Senator Daines, in the 114th Congress, sponsored 55 floor amendments (Data for this analysis was obtained from Congress.gov). Only five were adopted by the chamber—for a success rate of nine percent. How does that rank among Republican freshmen?
Eleven Republican freshmen were elected in 2014. Six had higher amendment passage rates than Daines, five had lower success rates. Senators Rounds and Sullivan had 32 percent of their amendments agreed to (about Tester’s success rate), but both sponsored fewer amendments (19 and 41 respectively). At the bottom end of the scale, Oklahoma Senator James Lankford sponsored 34 amendments and had only one receive Senate assent (for a passage rate of 3 percent). Among freshmen, Daines also sponsored the most amendments—eight more than Colorado Senator Corey Gardner (17 percent success rate).

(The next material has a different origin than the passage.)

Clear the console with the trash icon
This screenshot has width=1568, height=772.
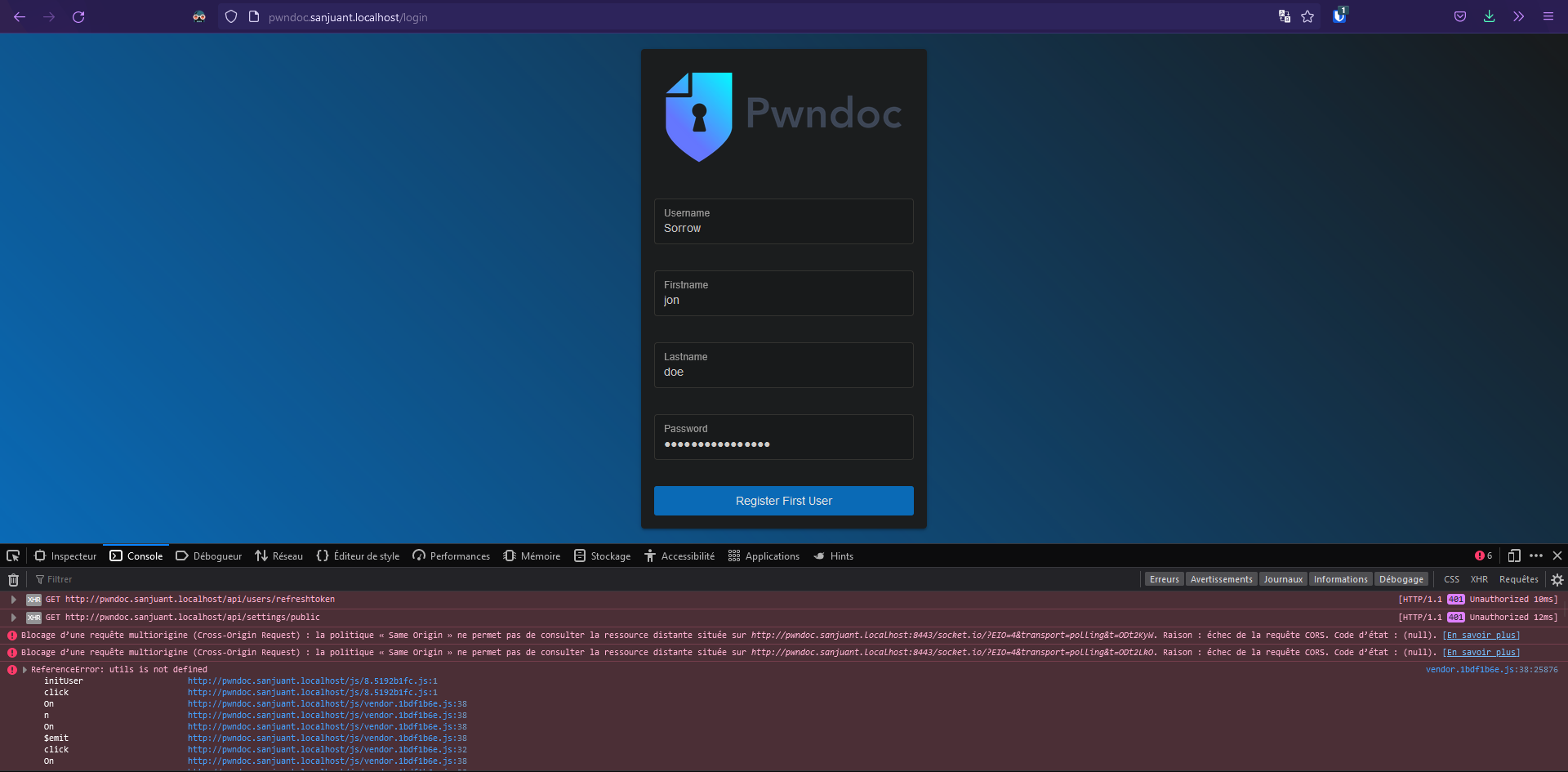[x=12, y=578]
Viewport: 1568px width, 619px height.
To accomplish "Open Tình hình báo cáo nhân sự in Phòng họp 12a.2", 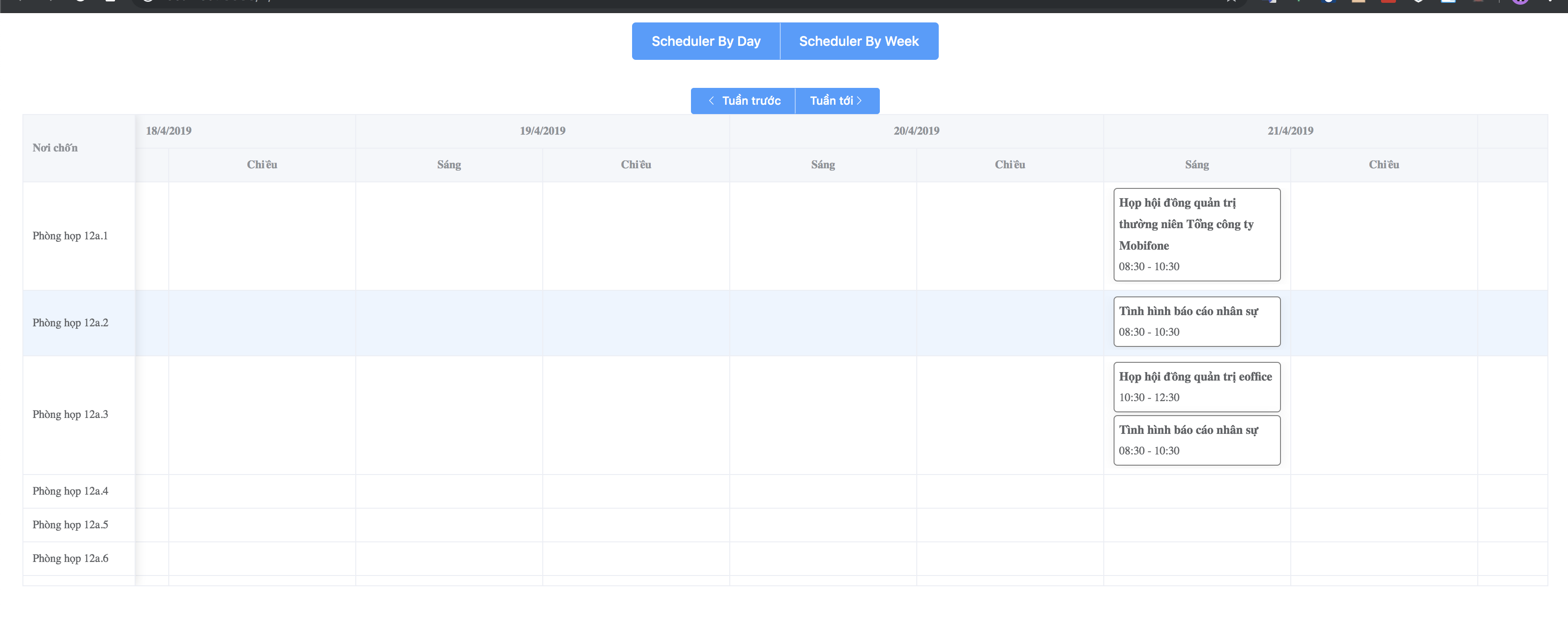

Legislative effectiveness is tricky to measure and must be placed both in career and institutional context. Daines’ inability to pass legislation sponsored by him should not surprise given his relative junior status—and Tester found himself in precisely the same boat when he arrived in Washington. Looking at amendments, Daines is less effective than Tester was early in his career. Tester’s experience as a successful legislator in the Montana Senate has carried over to the U.S. Senate. Daines, whose experience was in the private sector and not in politics prior to arriving on Capitol Hill, likely has had a steep learning curve when it comes to legislative maneuvering on the Senate floor.
One final and related point: political scientists have long argued that term limits are bad for legislatures. As David Mayhew notes in America’s Congress, some of the country’s most important, historic legislative measures were drafted and passed by members of Congress late in their careers. As the above analysis and discussion demonstrates, passing laws is the business of seasoned legislators and not those new to Capitol Hill. It is also not a particularly useful way to measure whether a legislator is effective or not earlier in their careers—especially not in isolation. There are also other ways to think about legislative effectiveness, including casework and pork brought back home. Both of these are hard to measure, and in the case of pork, ever more difficult to obtain given the recent ban on earmarks. Legislative effectiveness is multi-faceted and needs to be placed into comparative contexts.